> EXERCISE DESCRIPTION
Reproduce exactly, from the line containing "Select the Total Suggested Price label", every line down to the end of the data below.

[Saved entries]

************

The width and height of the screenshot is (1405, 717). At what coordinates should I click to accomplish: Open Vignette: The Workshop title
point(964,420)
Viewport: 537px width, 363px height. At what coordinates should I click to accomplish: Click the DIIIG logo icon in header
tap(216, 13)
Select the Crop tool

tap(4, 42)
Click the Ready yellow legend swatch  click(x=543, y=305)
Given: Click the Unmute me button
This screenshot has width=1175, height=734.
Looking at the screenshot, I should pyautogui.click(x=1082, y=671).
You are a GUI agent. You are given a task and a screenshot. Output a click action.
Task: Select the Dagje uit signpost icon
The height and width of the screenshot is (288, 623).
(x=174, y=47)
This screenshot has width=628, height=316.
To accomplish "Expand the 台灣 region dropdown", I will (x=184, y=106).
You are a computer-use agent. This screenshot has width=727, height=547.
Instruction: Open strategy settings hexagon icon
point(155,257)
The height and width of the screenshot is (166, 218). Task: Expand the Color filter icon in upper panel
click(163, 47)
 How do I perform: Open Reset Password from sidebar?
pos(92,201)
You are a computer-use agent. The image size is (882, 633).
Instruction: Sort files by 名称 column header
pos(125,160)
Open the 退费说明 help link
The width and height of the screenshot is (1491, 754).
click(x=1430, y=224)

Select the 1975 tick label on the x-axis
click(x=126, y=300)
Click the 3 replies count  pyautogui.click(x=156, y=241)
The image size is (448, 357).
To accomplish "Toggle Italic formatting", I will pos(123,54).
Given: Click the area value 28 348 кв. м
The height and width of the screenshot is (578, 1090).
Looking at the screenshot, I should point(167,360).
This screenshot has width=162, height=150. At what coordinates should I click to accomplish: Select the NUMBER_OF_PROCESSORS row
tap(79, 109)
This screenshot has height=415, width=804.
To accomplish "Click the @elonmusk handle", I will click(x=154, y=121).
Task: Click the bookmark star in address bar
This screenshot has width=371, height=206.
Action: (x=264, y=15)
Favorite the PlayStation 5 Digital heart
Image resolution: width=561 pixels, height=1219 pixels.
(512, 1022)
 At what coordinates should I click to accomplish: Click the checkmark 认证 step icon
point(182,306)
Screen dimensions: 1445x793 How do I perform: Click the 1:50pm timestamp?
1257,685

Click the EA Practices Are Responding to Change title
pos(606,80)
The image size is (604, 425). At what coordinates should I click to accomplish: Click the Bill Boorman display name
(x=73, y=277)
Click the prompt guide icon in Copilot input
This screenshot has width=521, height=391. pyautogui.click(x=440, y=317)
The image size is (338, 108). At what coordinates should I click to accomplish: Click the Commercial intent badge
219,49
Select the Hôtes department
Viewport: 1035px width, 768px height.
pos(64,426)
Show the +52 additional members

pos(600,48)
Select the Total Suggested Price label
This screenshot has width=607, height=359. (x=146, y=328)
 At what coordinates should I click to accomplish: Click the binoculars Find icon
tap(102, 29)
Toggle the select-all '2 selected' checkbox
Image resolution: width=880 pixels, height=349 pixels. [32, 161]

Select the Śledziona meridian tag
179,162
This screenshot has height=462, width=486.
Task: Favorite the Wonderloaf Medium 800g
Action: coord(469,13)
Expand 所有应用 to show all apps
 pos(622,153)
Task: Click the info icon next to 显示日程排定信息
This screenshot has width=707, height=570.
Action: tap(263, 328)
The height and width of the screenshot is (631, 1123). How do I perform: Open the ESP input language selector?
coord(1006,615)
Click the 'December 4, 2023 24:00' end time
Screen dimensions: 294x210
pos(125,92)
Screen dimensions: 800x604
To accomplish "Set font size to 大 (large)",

************

> RESPONSE AREA
Select the Total Suggested Price label
This screenshot has width=607, height=359. (x=146, y=328)
 At what coordinates should I click to accomplish: Click the binoculars Find icon
tap(102, 29)
Toggle the select-all '2 selected' checkbox
Image resolution: width=880 pixels, height=349 pixels. [32, 161]

Select the Śledziona meridian tag
179,162
This screenshot has height=462, width=486.
Task: Favorite the Wonderloaf Medium 800g
Action: coord(469,13)
Expand 所有应用 to show all apps
 pos(622,153)
Task: Click the info icon next to 显示日程排定信息
This screenshot has width=707, height=570.
Action: tap(263, 328)
The height and width of the screenshot is (631, 1123). How do I perform: Open the ESP input language selector?
coord(1006,615)
Click the 'December 4, 2023 24:00' end time
Screen dimensions: 294x210
pos(125,92)
Screen dimensions: 800x604
To accomplish "Set font size to 大 (large)",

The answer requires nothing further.